Nadeau also cited Osborne’s extensive criminal history, including a robbery conviction connected to the death of Derald “Darry” Coffin in 2022. Osborne is currently serving eight years in state prison.

REQUESTING IMMUNITY

Much of the state’s case hinges on Lake, who refused through a court-appointed attorney to testify Monday unless she is given immunity from any potential charges that could result from her testimony.

Superior Court Justice MaryGay Kennedy said she will decide on Lake’s request Tuesday morning before the jury returns. Robbin said prosecutors are willing to accept Lake’s request.

Assistant Attorney General Leanne Robbin addresses the jury during her opening statement in the murder trial against Aristotle Stilley, who is charged with killing David Anderson by shooting through the door of an apartment at 88 Gilman St. in 2016. Gregory Rec/Staff Photographer

The state’s case relies heavily on sworn testimony Lake delivered in a federal case some years after the shooting, during which Lake said that Stilley cried when she had asked him if the gun they had bought was used in the Gilman Street shooting.

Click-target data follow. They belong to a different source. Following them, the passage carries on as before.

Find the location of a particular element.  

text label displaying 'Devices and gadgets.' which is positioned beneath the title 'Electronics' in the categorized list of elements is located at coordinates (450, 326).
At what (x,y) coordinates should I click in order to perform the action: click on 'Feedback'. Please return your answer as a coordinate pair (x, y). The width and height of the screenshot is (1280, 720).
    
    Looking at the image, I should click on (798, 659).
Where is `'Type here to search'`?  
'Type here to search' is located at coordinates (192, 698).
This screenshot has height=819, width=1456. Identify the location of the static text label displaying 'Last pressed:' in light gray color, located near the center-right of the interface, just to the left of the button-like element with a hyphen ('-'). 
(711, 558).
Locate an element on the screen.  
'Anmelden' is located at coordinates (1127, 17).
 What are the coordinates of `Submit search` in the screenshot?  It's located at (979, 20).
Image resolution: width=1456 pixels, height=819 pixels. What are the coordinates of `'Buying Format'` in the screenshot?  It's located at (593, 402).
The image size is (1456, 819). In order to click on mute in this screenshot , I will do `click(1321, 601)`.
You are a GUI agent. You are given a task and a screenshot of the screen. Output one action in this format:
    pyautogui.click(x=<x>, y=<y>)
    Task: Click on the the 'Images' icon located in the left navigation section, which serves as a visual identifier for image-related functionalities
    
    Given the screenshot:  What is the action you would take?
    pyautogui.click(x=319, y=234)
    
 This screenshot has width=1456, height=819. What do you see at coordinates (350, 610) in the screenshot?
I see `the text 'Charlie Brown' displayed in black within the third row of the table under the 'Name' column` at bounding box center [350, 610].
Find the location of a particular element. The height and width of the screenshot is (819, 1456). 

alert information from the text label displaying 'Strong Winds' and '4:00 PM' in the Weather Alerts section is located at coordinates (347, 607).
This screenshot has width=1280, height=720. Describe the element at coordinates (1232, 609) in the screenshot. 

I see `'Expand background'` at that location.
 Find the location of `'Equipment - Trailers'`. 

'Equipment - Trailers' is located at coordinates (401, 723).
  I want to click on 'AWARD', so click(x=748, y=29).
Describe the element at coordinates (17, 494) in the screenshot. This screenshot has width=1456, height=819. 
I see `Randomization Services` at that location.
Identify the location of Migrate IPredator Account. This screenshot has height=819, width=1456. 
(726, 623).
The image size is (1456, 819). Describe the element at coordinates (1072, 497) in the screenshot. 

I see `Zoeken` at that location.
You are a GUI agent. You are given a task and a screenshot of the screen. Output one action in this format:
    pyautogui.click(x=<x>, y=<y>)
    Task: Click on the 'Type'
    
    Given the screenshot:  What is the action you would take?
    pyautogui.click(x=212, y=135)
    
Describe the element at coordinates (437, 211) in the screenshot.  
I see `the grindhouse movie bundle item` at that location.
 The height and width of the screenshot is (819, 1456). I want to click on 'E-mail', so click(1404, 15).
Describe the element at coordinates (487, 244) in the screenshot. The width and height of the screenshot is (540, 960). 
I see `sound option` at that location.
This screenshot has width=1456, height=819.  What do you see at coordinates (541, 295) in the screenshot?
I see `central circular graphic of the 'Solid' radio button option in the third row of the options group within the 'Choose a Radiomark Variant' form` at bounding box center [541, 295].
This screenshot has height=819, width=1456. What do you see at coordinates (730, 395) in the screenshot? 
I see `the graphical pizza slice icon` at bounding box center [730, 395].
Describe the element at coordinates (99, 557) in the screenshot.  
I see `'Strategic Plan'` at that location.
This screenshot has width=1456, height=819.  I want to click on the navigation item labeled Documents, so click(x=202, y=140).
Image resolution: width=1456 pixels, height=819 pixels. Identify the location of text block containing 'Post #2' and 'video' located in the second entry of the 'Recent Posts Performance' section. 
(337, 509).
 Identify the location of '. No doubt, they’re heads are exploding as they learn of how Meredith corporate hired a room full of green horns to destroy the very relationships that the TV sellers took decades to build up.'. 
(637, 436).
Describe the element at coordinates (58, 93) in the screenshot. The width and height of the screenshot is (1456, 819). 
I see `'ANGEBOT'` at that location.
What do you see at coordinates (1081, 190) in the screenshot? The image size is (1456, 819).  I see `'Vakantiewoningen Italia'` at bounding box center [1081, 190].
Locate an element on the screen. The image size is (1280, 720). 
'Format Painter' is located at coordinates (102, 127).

She also testified that on the morning after the shooting Stilley had told her to report their gun stolen.

Robbin suggested in her opening statements that the state has other evidence backing up these claims, including cellphone records showing Stilley and Lake called someone with connections to apartment 305 while they were driving to Portland the night of the shooting.

But Lake’s story has changed over the years. When she first spoke with police to report the gun stolen, she gave police an alibi that was later disproven.

Lake’s attorney said Monday that she’s now concerned her testimony won’t match what she said in her previous sworn testimony, and that she had felt pressured to implicate Stilley out of fear her daughter would be taken away.